Macron told the Economist that Russia faces a menu of just three strategic options: trying to be a superpower in its own right; becoming China’s vassal; and “re-establishing a policy of balance with Europe.” According to Macron, only the third option is viable. Obviously, Russian President Vladimir Putin would feel uncomfortable making his country China’s junior partner. And the superpower path is difficult because Russia’s shrinking, aging population can’t sustain it, and Putin’s “identity-based conservatism” prevents him from having “a migration policy.” So only rapprochement with Europe remains.
That’s a mistake. For starters, Russia is a big country of immigration. Its official statistics on population flows are unreliable because of visa-free policies with former Soviet countries, but it’s the sixth biggest source of international migrant remittances, just behind Germany and well ahead of France.
Putin’s ideological constructs only exist for propaganda’s sake. His real policies are focused on taking Russia down the solitary great power path. In his mind, and in the minds of his foreign policy advisers, Russia has no other options. One of the Russian president’s favorite quotes — which he has used ostensibly in jest — belongs to Czar Alexander III: “Russia only has two allies, its army and its navy.” Within this mindset, Putin is happy to take any concessions Europe may offer him, such as Macron’s intervention in favor of giving back Russia’s vote in the Council of Europe. But they’re not going to make him drop what Macon calls his “anti-European project” born of his “conservatism.” Europe is not a potential ally for Putin, it’s a playing field in what he sees as Russia’s big game with the U.S.

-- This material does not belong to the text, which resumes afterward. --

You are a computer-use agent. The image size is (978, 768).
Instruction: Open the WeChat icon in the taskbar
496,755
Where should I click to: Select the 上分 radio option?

Putin’s great power project isn’t necessarily forever and the possibility exists that a future Russian leader will think of Russia as part of some broad European project, as Putin’s predecessor Boris Yeltsin did for a while after the Soviet Union’s collapse. But waiting for that requires an extremely long-term view.
With the U.S., the situation is almost exactly the opposite. Trump’s isolationist project is as new as his presidency, and none of his realistic Democratic rivals in the 2020 election would like to continue with it. The U.S. already has a long-standing cooperation project with Europe, which started with the Marshall Plan and the Berlin Airlift and hasn’t quite ended with Trump, given the strong EU-U.S. trade relationship. There’s a high likelihood that whenever Trump leaves office, be it in 2020 or four years later, the U.S. will try to patch things up — and it’ll be much easier for Europe to accept its advances than to establish a cooperative pattern with Russia.

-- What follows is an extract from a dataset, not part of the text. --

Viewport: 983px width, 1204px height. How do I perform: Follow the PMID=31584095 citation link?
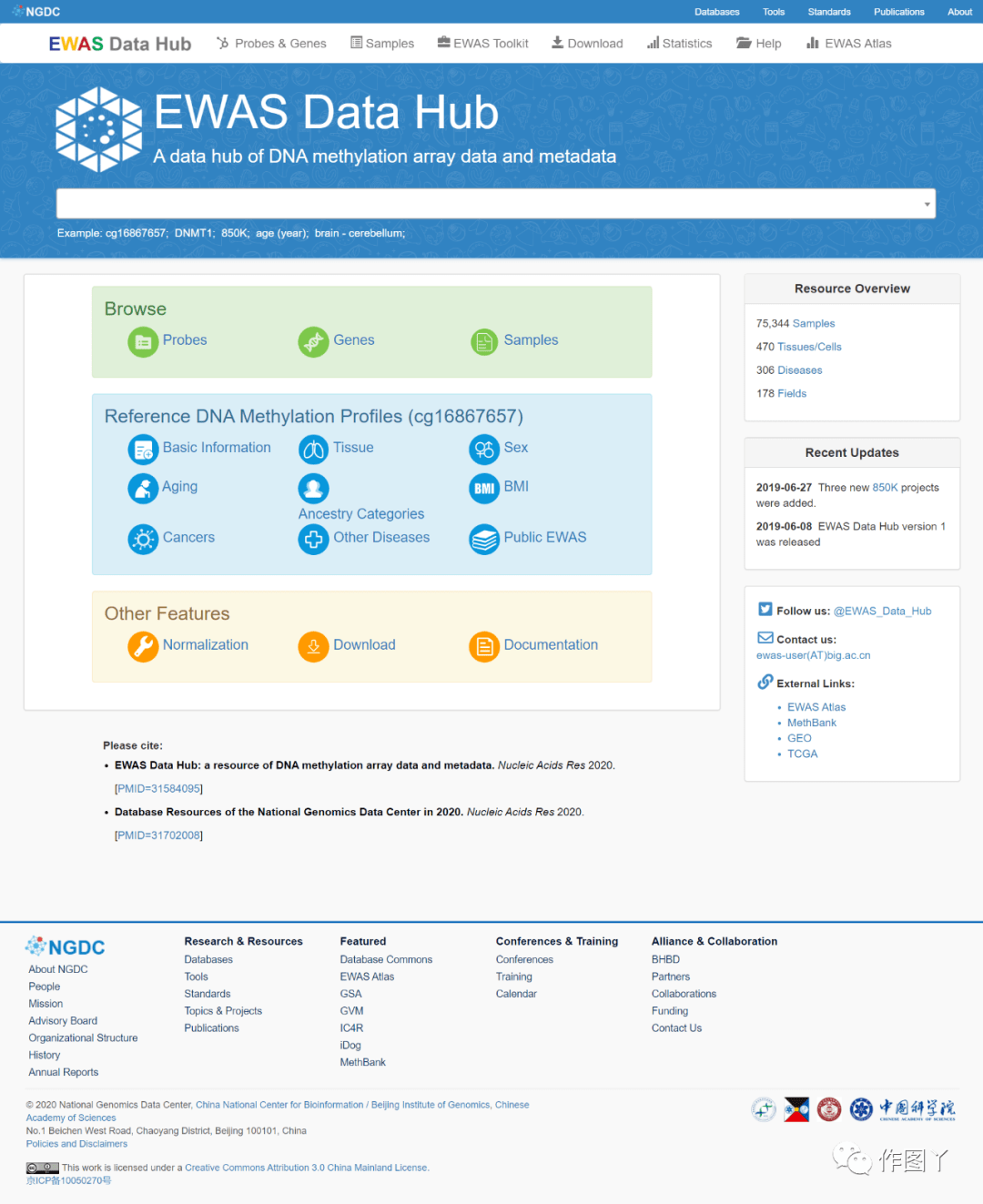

Just as Macron says, it’s getting harder and harder to pin down what NATO membership really means and what threats the bloc is capable of confronting. But it’s a working structure that has conducted real military operations and practiced coordinating national armies; Macron himself calls the interoperability within NATO “efficient.” Setting up a parallel defense architecture can only undermine this working mechanism, no matter how many times Macron repeats that any EU military project is going to be complementary to it.

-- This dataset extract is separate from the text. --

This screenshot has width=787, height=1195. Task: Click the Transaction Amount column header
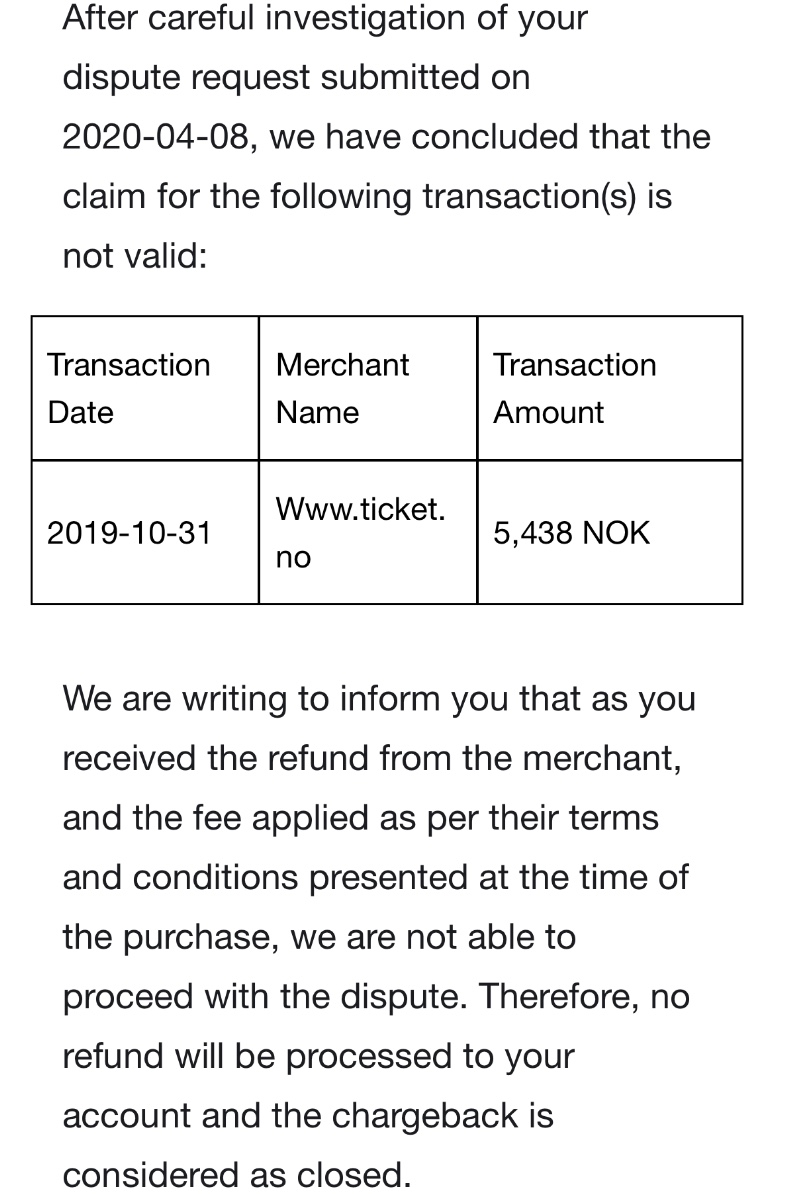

Is that worth doing because of what looks to many like a temporary threat from Trump — and for the sake of a long shot with Russia? That’s the underlying question that makes it difficult for Macron’s EU military ambitions to go beyond talk, pilot projects and some defense industry coordination. More decisive progress will only be possible if Trumpian behavior becomes the norm in the U.S. — and if Russia suddenly turns demonstrably pro-European, reversing, for example, its current policy on Ukraine.
Macron sounds bold, strategic, even prophetic at times — but his geopolitical judgments aren’t indisputable or even universally attractive. Most of all, they’re unproven. Waiting seems more attractive at this point than feverishly developing an expensive, politically iffy project. It’ll take much more than his eloquence to make Europe’s geopolitical repositioning a reality.